3D-printed microboat
This boat-shaped particle measures just 30 micrometres in length, but is fully equipped with a cabin, chimney and flag post, and is able to propel itself through a solution of 10% hydrogen peroxide. It was 3D printed using a technique called two-photon polymerization, and was then coated with a mixture of platinum and palladium, which catalyses the breakdown of the hydrogen peroxide. This reaction produces bubbles of gas that propel the particle along. Daniela Kraft’s team at Leiden University in the Netherlands made many swimming shapes using the same method — including spheres, spirals, triangles and even a miniature starship (R. P. Doherty et al.
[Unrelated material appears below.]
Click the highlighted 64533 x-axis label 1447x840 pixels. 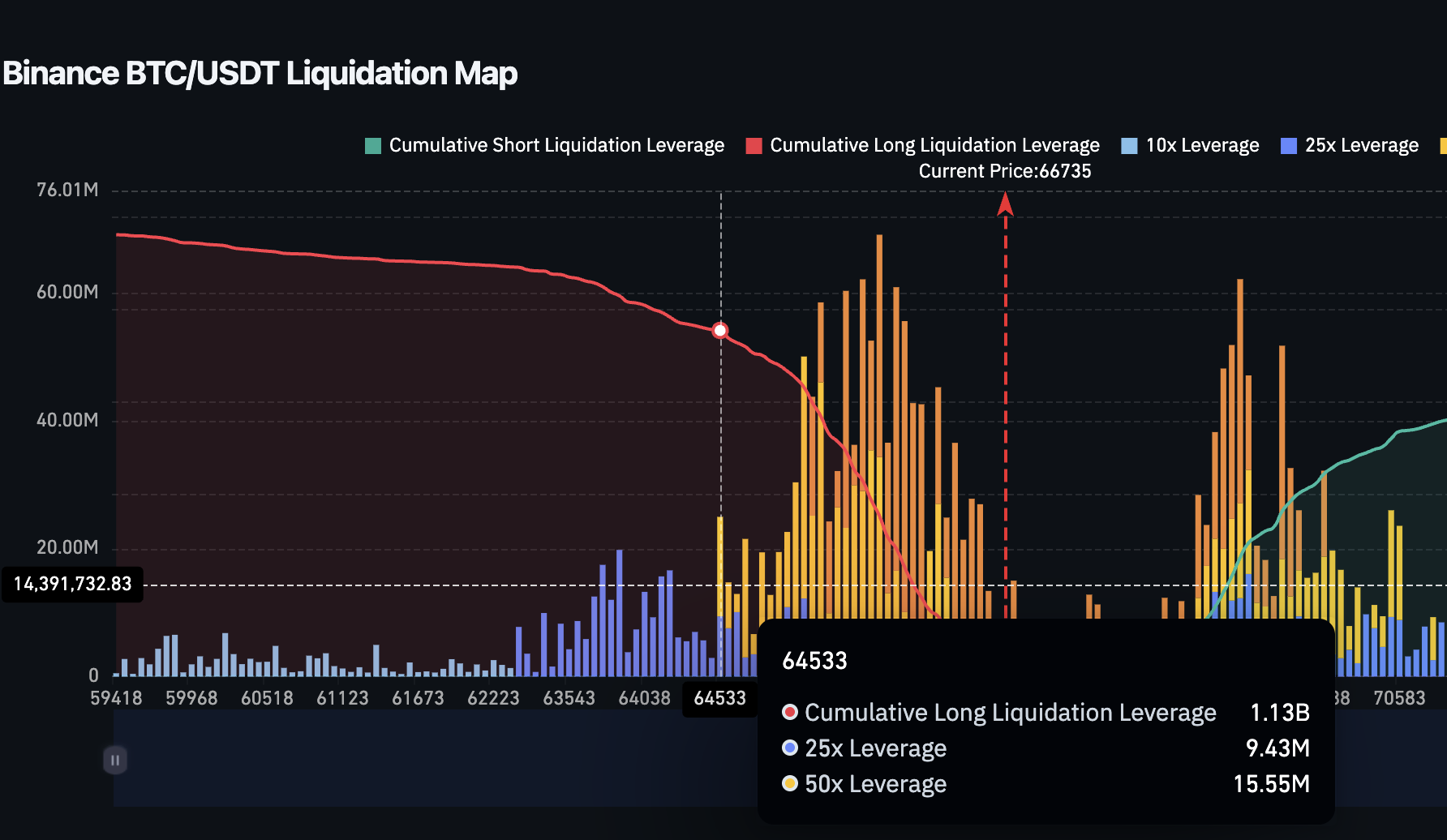720,698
Soft Matter https://doi.org/fjrf; 2020). They hope that this work will help them to study the effect of shape in microorganisms that swim, such as bacteria.
AI sums up TL;DR research in a sentence
The creators of a scientific search engine have unveiled software that automatically generates one-sentence summaries of research papers, which they say could help scientists to skim-read papers faster.
The free tool, called TLDR (the common Internet acronym for ‘Too long; didn’t read’), was activated this week for search results at Semantic Scholar, a search engine created by the non-profit Allen Institute for Artificial Intelligence (AI2) in Seattle, Washington. For the moment, TLDR generates sentences only for the ten million computer-science papers covered by Semantic Scholar, but the researchers say that papers from other disciplines should be getting summaries in the next month or so, once the software has been fine-tuned.
A preprint describing the tool was first published on the arXiv preprint server in April (I. Cachola et al. Preprint at https://arxiv.org/abs/2004.15011; 2020), and was accepted for publication after peer review by a natural-language-processing conference taking place this month. The authors have made their code freely available, along with a working demo website where anyone can try the tool (see go.nature.com/3psfs3t).
Immune responses to coronavirus last six months
The immune system’s memory of the new coronavirus lingers for at least six months in most people.
Sporadic accounts of coronavirus reinfection and reports of rapidly declining antibody levels have raised concerns that immunity to SARS-CoV-2 could dwindle within weeks of recovery from infection. Shane Crotty at the La Jolla Institute for Immunology in California and his colleagues analysed markers of the immune response in blood samples from 185 people who had a range of COVID-19 symptoms; 41 study participants were followed for at least 6 months (J. M. Dan et al. Preprint at bioRxiv https://doi.org/ghkc5k; 2020).
The team found that participants’ immune responses varied widely. But several components of immune memory for SARS-CoV-2 tended to persist for at least 6 months. Among the persistent immune defenders were memory B cells (pictured), which jump-start antibody production when a pathogen is re-encountered, and two important classes of T cell: memory CD4+ and memory CD8+ T cells. The results have not yet been peer reviewed.